Personal information
- Born: 15 September 1994 (age 31)
- Height: 1.85 m (6 ft 1 in)

Sport
- Sport: Field hockey
- Position: Defender

Senior career
- Years: Team / Caps / Goals
- 2011–2014: East Grinstead / - / -
- 2014–2016: Loughborough Students / - / -
- 2016–2017: East Grinstead / - / -
- 2017–2026: Surbiton / - / -

National team
- Years: Team / Caps / Goals
- 2013–2015: England & GB U21 / 31 / (30)
- 2017–2022: England and GB / 38 / (10)

Medal record
Men's field hockey
Representing England
EuroHockey Junior Championship
| Bronze medal – third place | 2014 Waterloo | 0000 |

= Luke Taylor (field hockey) =

English field hockey player (born 1994)

Luke Taylor (born 15 September 1994) is an English field hockey player who played as a defender and penalty corner specialist for England and Great Britain national teams.

== Biography ==
Taylor was educated at Whitgift School and Loughborough University.

He played club hockey for East Grinstead in the Men's England Hockey League and played for England U21 at the Junior World Cup in 2013 and won a European Championships U21 bronze medal in 2014. He captained GB U21s to success in the Sultan of Johor Cup, in October 2015, finishing as the competition's top-scorer.

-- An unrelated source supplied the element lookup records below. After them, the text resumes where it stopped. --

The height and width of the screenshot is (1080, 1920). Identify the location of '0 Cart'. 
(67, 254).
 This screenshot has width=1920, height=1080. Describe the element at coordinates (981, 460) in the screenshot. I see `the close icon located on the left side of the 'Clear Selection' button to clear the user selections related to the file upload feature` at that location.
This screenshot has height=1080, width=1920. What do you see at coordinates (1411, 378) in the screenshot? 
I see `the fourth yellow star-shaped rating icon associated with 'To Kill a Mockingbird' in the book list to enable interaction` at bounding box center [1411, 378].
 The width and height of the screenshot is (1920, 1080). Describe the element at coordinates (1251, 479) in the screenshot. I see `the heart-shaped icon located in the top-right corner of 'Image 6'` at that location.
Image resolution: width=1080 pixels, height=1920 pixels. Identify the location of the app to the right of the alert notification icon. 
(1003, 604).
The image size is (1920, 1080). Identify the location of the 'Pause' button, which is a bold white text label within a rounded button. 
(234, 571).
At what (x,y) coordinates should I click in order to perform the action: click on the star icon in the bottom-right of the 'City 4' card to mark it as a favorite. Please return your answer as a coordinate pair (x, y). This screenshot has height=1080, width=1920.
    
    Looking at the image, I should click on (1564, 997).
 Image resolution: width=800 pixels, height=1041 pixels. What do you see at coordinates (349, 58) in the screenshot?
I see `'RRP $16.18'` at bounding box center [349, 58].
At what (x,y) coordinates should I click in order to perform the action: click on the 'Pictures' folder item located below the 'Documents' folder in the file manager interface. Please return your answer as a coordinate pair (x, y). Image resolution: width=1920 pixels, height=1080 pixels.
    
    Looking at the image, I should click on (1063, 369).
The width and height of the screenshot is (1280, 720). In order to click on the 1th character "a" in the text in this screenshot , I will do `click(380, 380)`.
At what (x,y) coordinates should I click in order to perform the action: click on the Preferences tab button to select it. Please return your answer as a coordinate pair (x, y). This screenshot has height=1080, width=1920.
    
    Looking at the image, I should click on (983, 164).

He joined Loughborough Students while at University before returning to East Grinstead.

He made his senior debut for England in August 2017 against the Netherlands, in Spain. In 2017 Taylor joined Surbiton and soon after scored on his debut for Great Britain against Germany in November 2017. He was selected for the Great Britain team for the 2018 Men's Hockey World Cup.

In 2022, Taylor stepped away from the international scene to concentrate on his business interests. Taylor was part of the Surbiton squad that won the league title during the 2024–25 Men's England Hockey League season.